Peace Corps, however, never fails to provide. The most recent story is that the local transit house is now closed to overnight stays of PCVs, which is unfortunate for a lot of volunteers, but especially for one volunteer who arrived in country at the same time as me and is also working on a masters paper. He still lives out in his “village” (his town is actually as big as mine was) where his major project is building small community water systems, but has to come in on a regular basis to get supplies for his projects, to communicate with project partners, and to organize his masters research. He will be moving to Fianar in January, but in the mean time he’s stuck for accommodation when he comes in here to work.
And I happen to have a 2 bedroom apartment (with two beds). And I was here, so I offered him a place during his last trip into town.
This couldn’t be a better situation as far as my neighborhood is concerned. Now, while I live in a city, my immediate surroundings are still very “village.” Everybody is in to everybody’s business, and it’s impossible to come or go without at least 10 other people knowing and those people take it as a mandate from above to inform everybody else of this. So the moment Jon appeared on my doorstep, I was married in the eyes of the local community (heaven help me if I ever have to offer room to another male!).
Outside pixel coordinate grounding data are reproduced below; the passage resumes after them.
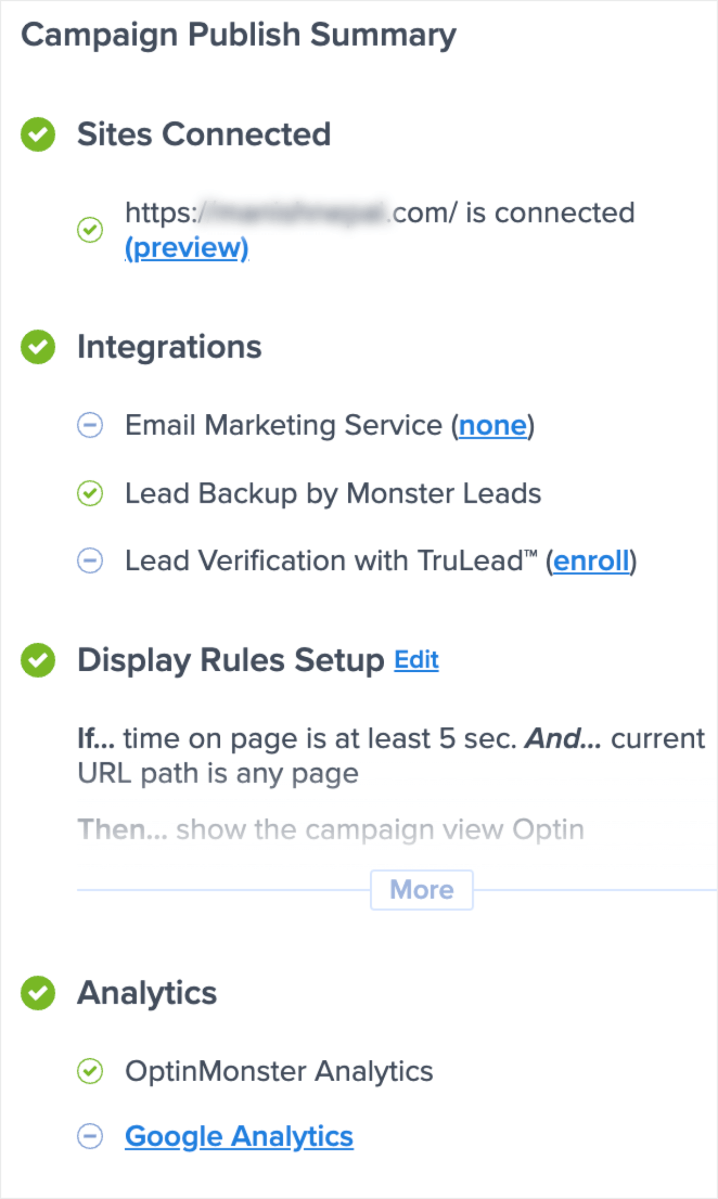
Task: Click the Analytics green check icon
Action: pos(38,993)
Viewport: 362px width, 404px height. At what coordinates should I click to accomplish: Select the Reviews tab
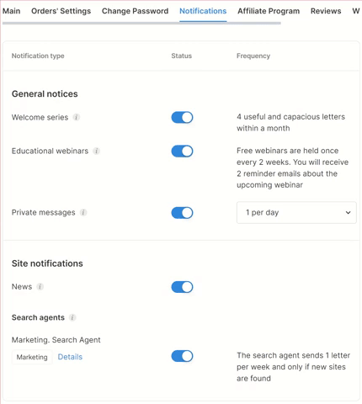click(x=326, y=11)
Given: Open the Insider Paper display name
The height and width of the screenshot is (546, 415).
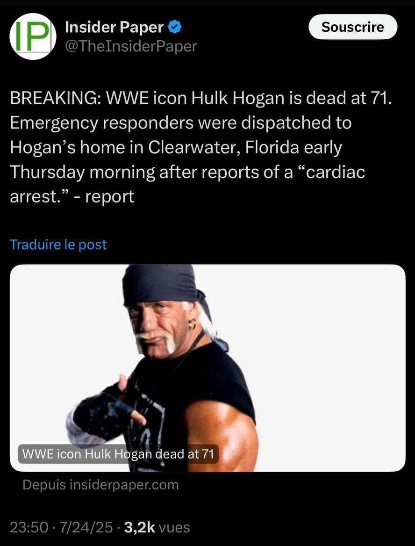Looking at the screenshot, I should [x=114, y=27].
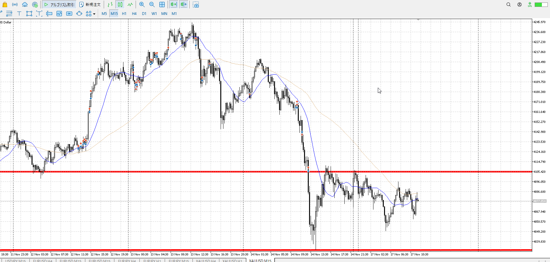Zoom in on the chart
This screenshot has height=262, width=550.
(x=142, y=5)
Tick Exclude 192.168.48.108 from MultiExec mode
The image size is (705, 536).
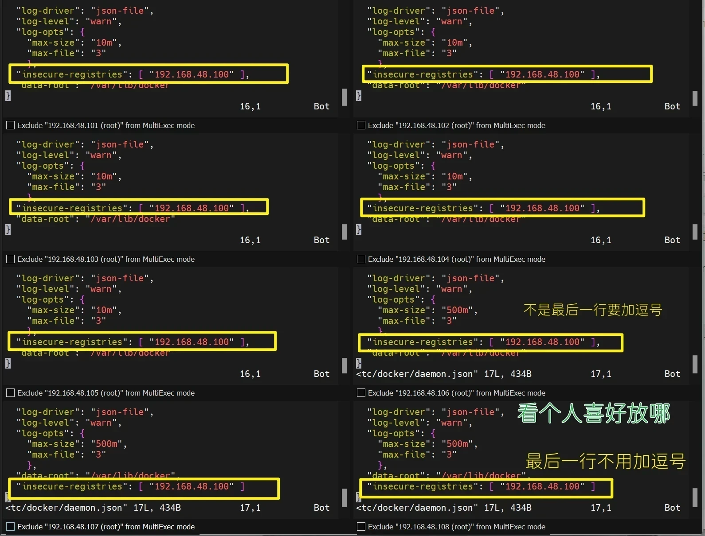pyautogui.click(x=361, y=527)
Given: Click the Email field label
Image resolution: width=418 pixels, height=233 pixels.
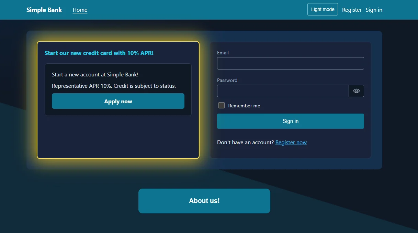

It’s ironic how when girls from Peace Corps come to visit me, the zillions of local children eagerly learn their names and proceed to shriek them at the tops of their lungs any time they see one of them. Not so with Jon. They never asked his name, and instead he immediately became “Vadin-i Erica” – Erica’s Husband. This title is not one to be proclaimed to the skies like all others – no, this one is spoken softly, even reverently to each other as he walks by. And the adults all nod with approval, noting that my house has been simply “too quiet” over the last months and it’s really about time.
One person who was really rattled by this turn in events was my little cleaning girl who still stops by to sweep out my house every Saturday that I’m in town. I hadn’t had a chance to warn her that there would be another person in my house. She walked in and saw him sitting there – and didn’t speak another word in full voice for the entire rest of the morning. If he moved into the room she was working in, she would immediately slip away and begin working in another place until he moved again. And she kept stealing furtive glances at his chair where he was working, and then glancing over at me. When she left, she also pronounced it “good” and no amount of argument would dissuade either her, or her mother who she promptly told and who made a point of congratulating me on Monday morning as she swept out my office.
Ahh, well, whatever. If the Malagasy want to think I have a “husband,” that’s fine by me, because it should cut down on the number of propositions I get, right? Right.
The world still turns, and I’m sure tomorrow will bring yet another story.